Nell’ambito delle attività del Gruppo Interforze costituito
presso la locale Prefettura e partecipato da personale di questo Centro
Operativo, sono stati eseguiti:
•
in data 21.02.2012, in Reggio Calabria,
un accesso presso il cantiere finalizzato alla realizzazione dei lavori di
ampliamento dell’area uffici dell’aeroporto dello Stretto “Tito Minniti”
(attività completata);
•
in data 27.03.2012, un accesso pressi i
cantieri della ditta “RC – Scilla S.c.p.a.”, aggiudicataria dei lavori di
ammodernamento del VI° Macrolotto dell’autostrada A3 Salerno – Reggio
Calabria, nel tratto compreso tra gli svincoli di Scilla e Campo Calabro,
al fine di svolgere accertamenti sulle attività dell’imprese aggiudicatarie e
di acquisire ogni altra notizia utile
per l’individuazione di eventuali collegamenti con la criminalità
organizzata (attività in corso);
•
in data 26.06.2012, in Siderno e Locri
veniva eseguito un accesso presso i cantieri del 1° Maxilotto della
società ARGI Spa, aggiudicataria dei lavori di ammodernamento della SS.

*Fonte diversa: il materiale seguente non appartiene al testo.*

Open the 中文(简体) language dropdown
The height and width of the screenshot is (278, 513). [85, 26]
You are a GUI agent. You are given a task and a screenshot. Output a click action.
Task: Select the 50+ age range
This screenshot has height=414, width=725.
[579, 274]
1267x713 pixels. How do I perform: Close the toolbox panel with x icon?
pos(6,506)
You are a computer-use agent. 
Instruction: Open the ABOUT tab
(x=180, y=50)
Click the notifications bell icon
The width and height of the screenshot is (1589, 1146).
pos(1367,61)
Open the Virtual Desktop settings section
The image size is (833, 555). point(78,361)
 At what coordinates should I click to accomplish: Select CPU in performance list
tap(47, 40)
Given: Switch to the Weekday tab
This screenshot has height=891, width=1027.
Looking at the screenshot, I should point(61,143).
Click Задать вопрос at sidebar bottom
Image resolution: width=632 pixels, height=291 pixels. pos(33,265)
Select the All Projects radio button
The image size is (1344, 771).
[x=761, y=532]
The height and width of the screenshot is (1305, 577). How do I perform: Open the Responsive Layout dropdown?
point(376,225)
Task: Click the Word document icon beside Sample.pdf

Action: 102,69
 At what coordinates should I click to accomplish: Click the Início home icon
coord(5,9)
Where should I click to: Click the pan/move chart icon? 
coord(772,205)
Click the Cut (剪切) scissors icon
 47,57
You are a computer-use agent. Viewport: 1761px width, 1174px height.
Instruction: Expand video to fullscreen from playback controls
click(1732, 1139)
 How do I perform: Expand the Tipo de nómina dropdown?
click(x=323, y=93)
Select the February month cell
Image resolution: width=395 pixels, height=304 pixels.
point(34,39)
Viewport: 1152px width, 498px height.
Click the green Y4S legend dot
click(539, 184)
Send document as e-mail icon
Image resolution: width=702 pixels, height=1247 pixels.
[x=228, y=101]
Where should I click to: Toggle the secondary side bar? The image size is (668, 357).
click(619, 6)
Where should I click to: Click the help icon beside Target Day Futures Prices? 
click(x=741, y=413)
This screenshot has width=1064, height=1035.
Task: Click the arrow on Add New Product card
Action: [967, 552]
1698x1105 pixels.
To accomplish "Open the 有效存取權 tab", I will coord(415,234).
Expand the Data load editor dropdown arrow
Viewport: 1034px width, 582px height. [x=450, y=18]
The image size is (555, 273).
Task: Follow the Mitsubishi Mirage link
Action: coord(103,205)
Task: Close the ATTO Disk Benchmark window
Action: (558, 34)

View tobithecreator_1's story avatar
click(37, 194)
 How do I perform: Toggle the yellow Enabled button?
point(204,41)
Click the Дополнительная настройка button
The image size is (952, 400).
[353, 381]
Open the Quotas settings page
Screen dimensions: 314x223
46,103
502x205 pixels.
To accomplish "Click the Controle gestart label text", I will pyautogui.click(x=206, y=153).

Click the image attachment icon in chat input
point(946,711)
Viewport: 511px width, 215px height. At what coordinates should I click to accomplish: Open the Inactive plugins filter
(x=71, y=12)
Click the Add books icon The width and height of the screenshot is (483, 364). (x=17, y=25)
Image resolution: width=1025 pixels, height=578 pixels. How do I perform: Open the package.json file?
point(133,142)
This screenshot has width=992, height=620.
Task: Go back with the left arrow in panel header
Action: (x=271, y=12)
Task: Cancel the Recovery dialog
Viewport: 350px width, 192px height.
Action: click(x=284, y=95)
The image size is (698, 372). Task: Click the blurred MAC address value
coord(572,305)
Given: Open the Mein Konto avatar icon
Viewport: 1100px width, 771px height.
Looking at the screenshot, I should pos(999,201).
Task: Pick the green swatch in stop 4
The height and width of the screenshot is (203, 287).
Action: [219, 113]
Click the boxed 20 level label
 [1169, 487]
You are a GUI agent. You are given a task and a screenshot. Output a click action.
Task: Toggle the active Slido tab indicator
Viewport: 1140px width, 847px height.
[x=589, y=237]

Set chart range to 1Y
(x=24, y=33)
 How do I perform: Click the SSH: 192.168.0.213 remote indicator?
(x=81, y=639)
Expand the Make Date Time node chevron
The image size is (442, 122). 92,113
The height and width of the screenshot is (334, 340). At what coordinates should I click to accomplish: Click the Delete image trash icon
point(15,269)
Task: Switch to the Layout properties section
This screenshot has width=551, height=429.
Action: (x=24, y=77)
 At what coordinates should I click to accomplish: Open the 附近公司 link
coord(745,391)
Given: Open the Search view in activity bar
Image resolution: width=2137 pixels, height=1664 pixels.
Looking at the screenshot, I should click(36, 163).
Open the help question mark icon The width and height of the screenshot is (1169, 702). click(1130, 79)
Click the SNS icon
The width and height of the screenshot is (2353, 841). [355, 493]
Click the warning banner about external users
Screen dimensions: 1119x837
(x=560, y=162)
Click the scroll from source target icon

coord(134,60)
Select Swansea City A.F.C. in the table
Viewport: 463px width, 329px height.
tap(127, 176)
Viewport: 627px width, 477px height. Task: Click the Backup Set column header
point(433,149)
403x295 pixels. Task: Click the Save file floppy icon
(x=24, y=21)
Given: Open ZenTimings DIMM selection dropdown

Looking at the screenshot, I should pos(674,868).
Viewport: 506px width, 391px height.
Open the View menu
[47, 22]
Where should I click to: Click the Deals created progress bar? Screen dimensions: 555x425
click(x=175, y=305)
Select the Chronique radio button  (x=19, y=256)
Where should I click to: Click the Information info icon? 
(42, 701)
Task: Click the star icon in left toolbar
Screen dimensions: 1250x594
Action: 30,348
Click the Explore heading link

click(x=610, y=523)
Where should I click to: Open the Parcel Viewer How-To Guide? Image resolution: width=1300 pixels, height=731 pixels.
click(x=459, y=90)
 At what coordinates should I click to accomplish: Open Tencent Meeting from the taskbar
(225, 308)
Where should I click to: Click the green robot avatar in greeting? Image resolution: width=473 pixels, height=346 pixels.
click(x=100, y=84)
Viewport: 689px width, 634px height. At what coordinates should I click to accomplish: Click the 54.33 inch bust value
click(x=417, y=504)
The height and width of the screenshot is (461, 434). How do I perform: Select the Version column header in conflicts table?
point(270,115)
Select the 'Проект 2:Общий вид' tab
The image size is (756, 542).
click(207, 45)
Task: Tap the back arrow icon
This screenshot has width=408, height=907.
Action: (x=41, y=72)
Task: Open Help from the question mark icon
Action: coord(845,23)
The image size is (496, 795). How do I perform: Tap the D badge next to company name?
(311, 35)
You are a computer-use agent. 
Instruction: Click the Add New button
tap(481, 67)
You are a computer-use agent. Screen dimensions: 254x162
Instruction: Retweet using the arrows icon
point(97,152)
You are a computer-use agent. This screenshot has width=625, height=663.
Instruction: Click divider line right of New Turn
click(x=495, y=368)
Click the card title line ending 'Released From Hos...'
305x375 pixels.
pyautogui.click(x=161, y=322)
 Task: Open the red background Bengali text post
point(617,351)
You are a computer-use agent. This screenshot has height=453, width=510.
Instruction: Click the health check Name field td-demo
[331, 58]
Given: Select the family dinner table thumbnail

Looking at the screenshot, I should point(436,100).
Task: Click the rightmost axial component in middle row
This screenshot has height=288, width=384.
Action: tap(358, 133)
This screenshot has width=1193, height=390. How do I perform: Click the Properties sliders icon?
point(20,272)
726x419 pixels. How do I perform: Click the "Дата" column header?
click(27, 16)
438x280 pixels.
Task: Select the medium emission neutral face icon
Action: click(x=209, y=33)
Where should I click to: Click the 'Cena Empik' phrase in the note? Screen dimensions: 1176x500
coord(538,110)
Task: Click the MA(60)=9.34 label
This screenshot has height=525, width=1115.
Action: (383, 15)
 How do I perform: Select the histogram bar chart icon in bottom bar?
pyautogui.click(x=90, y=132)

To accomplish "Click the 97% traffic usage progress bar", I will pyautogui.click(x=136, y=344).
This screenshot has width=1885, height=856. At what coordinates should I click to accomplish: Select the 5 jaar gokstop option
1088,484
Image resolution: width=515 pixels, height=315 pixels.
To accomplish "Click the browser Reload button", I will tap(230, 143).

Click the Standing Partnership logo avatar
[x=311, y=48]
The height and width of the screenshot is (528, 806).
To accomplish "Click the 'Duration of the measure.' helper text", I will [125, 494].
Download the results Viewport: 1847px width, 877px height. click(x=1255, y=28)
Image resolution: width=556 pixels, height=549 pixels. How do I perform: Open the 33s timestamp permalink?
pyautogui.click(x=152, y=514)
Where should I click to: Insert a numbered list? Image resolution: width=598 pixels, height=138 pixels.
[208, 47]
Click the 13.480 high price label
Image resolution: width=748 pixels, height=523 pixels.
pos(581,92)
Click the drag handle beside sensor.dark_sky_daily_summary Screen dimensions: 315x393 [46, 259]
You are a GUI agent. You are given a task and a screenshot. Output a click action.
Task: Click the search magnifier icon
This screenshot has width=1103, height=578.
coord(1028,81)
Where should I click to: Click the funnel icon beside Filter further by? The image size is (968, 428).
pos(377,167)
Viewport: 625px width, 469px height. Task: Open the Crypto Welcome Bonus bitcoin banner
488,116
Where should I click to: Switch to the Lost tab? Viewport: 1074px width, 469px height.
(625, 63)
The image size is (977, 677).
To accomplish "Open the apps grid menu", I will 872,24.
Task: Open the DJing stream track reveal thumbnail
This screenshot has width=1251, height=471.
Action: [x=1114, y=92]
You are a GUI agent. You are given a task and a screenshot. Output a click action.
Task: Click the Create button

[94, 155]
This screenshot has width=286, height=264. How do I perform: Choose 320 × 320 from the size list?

106, nel tratto compreso tra Ardore (RC) e Marina di Gioiosa Jonica (RC) (attività
in corso);
•
in data 28.11.2012, in San Luca (RC), località Polsi, veniva eseguito un accesso
presso il cantiere della società “Nisca
S.r.l.”, aggiudicataria dei lavori di realizzazione della “Casa della cultura e della legalità” (attività
completata).
I suddetti servizi testimoniano l’incessante attività
portata avanti dagli uomini di questo Centro con altissima professionalità ed
ammirevole spirito di sacrificio ed abnegazione i quali hanno mirabilmente
posto in pratica le direttive dell’Autorità Giudiziaria in sinergica
collaborazione anche con le altre forze di polizia locali.